— INPUT DATA —

'''

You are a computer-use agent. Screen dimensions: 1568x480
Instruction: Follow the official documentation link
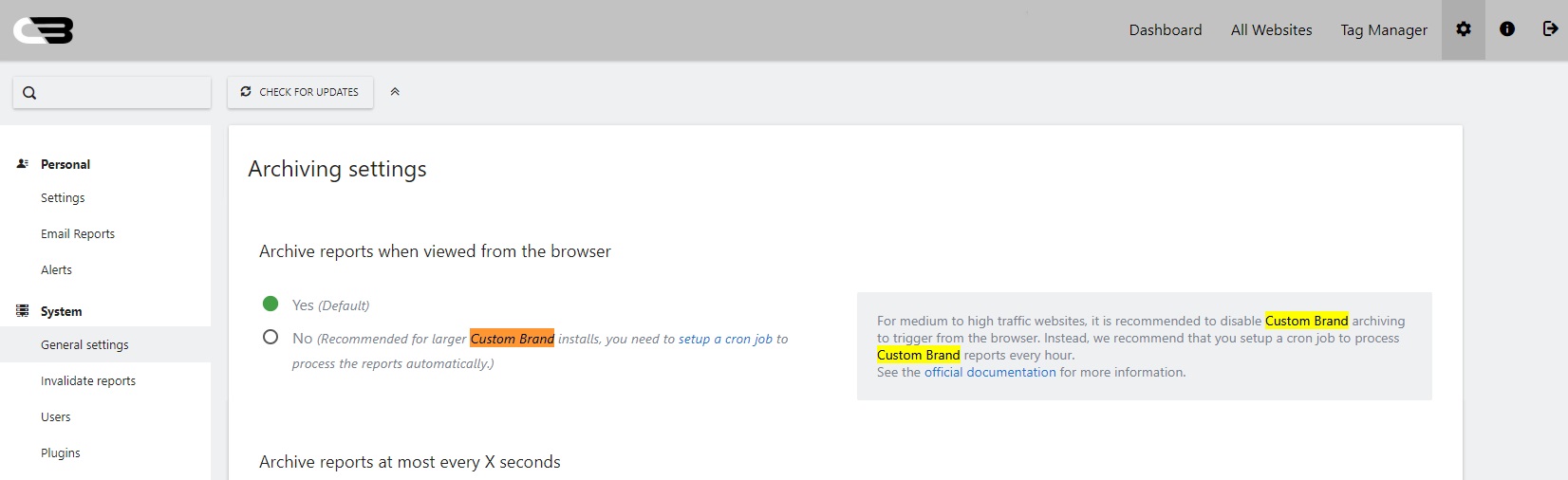point(990,372)
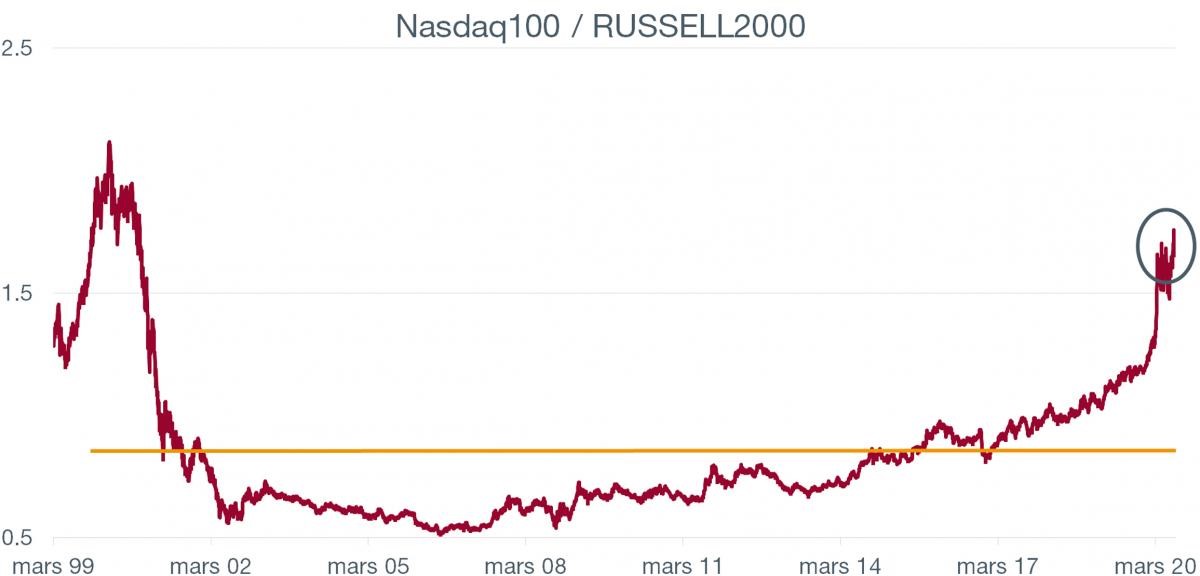Select the mars 05 x-axis label

369,563
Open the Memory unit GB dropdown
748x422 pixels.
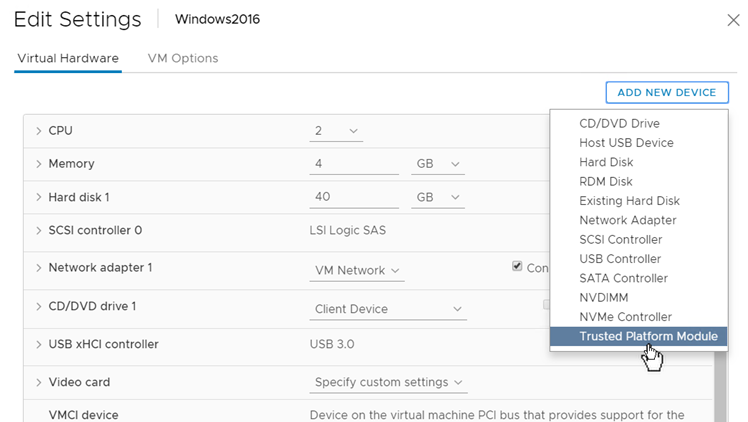coord(438,164)
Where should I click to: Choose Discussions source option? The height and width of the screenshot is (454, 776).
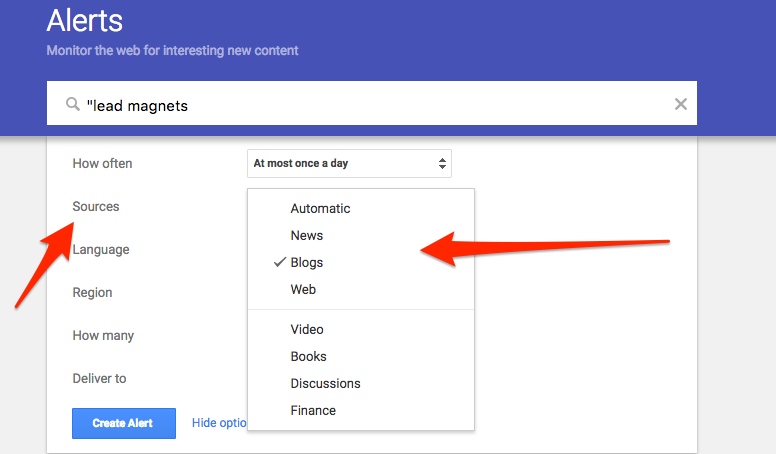point(325,383)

'''

— WHAT TO WORK ON —
Each line from the one that holds "Open the Memory unit GB dropdown" through the end of the material should be repeated exactly, and nothing more. Leave out any picture.

— SOLUTION TO THE EXERCISE —
Open the Memory unit GB dropdown
748x422 pixels.
coord(438,164)
Where should I click to: Choose Discussions source option? The height and width of the screenshot is (454, 776).
point(325,383)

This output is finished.